ESG

Centerra initiates arbitration, nationalisation on Kyrgyz agenda today

Centerra Gold has acknowledged it could lose its entire investment in the Kumtor gold mine, as it initiated international arbitration against the Kyrgyz government following developments including a weekend raid.

 Kyrgyz president Sadyr Japarov

Kyrgyz president Sadyr Japarov

Meanwhile the "probable nationalisation" of Kumtor is on parliament's agenda today.

Frictions over Kumtor have been brewing since pro-nationalisation president Sadyr Japarov took office in January.

Eleven days ago, the government adopted a new law allowing it to take over Centerra's flagship mine if there was danger to lives or the environment, a US$3.1 billion environmental fine was "hastily issued" the next day and tax claims arose on what Centerra said were previously resolved matters.

The Canada-based gold miner said yesterday personnel had also been intimidated by authorities and its Kumtor Gold Company office in Bishkek was raided on Saturday.

It said it was seeking to enjoin the government from taking further steps to implement the recently-adopted legislation or to pursue recently procured fines and tax claims against KGC, which it said violated its longstanding investment agreements.

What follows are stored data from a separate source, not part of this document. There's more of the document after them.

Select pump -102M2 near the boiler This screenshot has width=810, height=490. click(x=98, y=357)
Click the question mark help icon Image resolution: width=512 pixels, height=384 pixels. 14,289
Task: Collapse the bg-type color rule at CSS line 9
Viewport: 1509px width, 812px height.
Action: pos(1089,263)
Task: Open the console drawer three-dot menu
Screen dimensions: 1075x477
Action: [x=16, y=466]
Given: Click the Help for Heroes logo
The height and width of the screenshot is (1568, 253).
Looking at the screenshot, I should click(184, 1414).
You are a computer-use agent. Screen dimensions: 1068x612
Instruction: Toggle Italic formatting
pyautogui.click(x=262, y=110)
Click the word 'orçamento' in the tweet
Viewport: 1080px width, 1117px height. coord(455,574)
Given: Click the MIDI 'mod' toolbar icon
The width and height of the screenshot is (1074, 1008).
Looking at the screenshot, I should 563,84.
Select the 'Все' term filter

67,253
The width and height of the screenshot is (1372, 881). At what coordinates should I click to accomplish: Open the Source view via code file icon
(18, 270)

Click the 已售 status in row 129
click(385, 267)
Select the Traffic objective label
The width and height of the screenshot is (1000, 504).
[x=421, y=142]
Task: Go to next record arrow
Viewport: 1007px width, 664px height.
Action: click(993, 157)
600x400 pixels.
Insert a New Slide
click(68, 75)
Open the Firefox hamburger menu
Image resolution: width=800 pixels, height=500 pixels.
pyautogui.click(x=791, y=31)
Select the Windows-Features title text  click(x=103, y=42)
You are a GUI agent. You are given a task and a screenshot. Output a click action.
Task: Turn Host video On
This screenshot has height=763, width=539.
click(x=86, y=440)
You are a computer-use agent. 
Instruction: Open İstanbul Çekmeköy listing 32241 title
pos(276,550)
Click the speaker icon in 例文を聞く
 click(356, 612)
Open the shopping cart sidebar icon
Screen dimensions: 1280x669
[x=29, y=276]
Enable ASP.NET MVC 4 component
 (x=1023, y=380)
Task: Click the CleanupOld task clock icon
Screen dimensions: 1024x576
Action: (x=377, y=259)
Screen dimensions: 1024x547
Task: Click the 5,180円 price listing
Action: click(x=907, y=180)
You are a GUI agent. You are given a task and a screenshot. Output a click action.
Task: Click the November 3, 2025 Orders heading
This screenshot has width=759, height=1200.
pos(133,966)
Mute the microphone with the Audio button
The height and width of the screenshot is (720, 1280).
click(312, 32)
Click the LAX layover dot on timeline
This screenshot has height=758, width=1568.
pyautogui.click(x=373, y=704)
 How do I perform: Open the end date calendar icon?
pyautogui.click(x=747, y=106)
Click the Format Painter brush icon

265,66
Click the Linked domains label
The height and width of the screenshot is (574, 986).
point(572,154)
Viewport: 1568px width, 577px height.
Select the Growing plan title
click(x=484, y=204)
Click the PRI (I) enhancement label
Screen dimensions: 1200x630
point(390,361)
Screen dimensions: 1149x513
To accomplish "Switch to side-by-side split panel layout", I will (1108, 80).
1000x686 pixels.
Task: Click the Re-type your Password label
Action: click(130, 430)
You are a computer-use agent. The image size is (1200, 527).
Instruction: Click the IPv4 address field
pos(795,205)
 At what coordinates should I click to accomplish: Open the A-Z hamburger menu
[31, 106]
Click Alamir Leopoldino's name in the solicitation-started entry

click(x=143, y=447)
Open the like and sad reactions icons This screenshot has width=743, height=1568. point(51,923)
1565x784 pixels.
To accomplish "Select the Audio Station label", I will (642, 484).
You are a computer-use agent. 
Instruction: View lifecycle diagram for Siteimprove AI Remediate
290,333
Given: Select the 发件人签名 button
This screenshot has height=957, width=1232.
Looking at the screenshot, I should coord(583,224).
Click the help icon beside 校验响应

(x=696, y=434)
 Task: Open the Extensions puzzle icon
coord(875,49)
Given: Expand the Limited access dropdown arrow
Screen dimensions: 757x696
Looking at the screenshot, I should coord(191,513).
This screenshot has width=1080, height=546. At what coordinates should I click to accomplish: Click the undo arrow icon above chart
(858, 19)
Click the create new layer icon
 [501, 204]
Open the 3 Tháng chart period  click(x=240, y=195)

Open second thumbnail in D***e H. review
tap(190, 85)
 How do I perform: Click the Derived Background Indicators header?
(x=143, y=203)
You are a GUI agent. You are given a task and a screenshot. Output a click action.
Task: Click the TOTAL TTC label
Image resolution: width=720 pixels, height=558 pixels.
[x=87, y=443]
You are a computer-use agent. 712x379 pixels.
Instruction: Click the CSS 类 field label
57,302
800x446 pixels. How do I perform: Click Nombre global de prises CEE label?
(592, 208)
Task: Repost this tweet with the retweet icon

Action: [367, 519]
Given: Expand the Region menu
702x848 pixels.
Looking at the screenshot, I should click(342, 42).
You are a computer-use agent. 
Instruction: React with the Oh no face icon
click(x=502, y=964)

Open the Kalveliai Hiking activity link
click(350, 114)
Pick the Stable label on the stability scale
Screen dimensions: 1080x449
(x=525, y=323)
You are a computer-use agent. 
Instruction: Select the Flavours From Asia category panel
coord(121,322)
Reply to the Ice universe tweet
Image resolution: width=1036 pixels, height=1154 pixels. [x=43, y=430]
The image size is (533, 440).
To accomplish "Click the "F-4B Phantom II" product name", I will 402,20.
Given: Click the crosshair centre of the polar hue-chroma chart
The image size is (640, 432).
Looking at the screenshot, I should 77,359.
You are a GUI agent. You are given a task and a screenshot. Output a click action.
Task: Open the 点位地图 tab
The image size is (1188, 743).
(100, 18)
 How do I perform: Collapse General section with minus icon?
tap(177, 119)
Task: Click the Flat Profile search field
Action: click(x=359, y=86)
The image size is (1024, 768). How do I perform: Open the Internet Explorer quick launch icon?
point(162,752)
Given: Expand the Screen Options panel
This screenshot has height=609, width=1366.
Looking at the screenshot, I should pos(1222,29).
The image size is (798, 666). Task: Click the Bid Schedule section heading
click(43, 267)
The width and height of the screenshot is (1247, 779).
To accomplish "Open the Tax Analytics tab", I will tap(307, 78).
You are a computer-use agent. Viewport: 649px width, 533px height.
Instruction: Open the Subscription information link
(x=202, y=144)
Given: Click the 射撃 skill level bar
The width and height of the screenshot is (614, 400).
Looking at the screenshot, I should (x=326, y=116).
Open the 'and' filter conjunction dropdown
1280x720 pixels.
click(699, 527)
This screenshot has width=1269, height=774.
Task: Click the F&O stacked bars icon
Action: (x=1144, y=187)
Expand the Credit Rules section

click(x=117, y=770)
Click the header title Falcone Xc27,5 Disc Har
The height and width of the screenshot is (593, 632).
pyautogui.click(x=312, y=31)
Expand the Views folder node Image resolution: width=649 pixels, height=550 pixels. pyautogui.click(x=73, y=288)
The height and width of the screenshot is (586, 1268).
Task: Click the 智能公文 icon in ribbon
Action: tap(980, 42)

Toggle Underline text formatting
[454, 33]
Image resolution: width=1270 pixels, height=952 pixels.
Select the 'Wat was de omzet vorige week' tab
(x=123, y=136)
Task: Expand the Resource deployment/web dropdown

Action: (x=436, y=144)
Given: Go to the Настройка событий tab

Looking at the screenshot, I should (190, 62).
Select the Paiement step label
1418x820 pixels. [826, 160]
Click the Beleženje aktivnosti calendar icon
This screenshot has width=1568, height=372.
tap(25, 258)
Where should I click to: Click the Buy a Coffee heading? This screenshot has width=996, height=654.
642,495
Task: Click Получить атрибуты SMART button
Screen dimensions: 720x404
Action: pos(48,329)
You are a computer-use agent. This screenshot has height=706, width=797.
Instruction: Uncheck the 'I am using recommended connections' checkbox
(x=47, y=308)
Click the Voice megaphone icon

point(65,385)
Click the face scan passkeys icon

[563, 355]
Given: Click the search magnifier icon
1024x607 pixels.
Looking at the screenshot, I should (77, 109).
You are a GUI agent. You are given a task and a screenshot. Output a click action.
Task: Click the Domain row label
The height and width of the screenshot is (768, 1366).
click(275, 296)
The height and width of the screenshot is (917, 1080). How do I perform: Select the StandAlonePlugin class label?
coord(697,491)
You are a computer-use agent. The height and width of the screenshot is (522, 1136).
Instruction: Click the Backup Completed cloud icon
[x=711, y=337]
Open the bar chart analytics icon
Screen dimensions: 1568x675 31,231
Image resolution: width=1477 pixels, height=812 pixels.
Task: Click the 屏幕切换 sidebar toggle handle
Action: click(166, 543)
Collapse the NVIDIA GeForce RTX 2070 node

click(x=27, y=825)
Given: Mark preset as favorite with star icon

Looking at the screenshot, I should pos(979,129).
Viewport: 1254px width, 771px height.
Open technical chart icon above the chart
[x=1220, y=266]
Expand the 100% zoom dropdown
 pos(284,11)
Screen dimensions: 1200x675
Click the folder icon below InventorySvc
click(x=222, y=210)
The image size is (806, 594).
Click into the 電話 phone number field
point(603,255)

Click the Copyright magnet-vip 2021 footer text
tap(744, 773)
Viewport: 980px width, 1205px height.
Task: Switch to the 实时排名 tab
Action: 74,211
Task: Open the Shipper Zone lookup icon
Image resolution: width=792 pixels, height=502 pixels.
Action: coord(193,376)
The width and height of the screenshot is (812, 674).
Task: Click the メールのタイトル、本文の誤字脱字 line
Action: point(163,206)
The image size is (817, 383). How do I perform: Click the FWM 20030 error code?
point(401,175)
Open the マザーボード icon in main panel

Centerra president and CEO Scott Perry said the new government's actions had left it no choice but to exercise its legal rights, although it was "willing and available" if the government wanted to engage in constructive talks.

"The leadership of the Kyrgyz Republic has acted with astonishing speed since the beginning of this year to undermine the basis on which the Kumtor mine has been operated and has refused to engage with us on any matters it considers to be the subject of dispute," Perry said.

He said Kumtor was the largest private sector employer and taxpayer in the country and had contributed 12.5% to Kyrgyz's gross domestic product in 2020.

The company intended to hold the government accountable in arbitration "for any and all losses and damage" that resulted from its recent actions against KGC and the Kumtor mine if no resolution was reached.

"No assurances can be given that any of the current or future legal claims and other disputes that have arisen in relation to KGC or the Kumtor mine can be resolved without a material impact on the company or potentially the loss of Centerra's entire investment in the Kumtor mine," it said.

Embassies, bank voice concerns over nationalisation

The European Bank for Reconstruction and Development said yesterday it was "deeply concerned" the Kyrgyz parliament could decide today to begin the process of a state takeover of KGC.

"We believe that any such decision would put in doubt the commitment of the Kyrgyz Republic to stand by its obligations to its international partners and foreign investors," the bank said.

"It risks the country's economic recovery and its reputation as a secure place for investors to operate."

In a joint statement last week, the UK and Canadian embassies in Kyrgyz also voiced concerns about the recent developments in the mining sector.

"We are closely following the developments related to the Law on Joint Stock Companies, and the upcoming extraordinary session of the Parliament of Kyrgyzstan on May 17, where we understand deputies will discuss the probable nationalisation of the Kumtor Gold Company," they said.

"Both these actions in particular cause much concern due to their potential far reaching consequences on foreign direct investment in Kyrgyzstan."

Shares in Centerra (TSX: CG), which also has the Mount Milligan mine in Canada and Oksut in Turkey, are trading near a one-year low reached earlier this month and closed on Friday at C$8.64, valuing it at $2.56 billion (US$2.1 billion).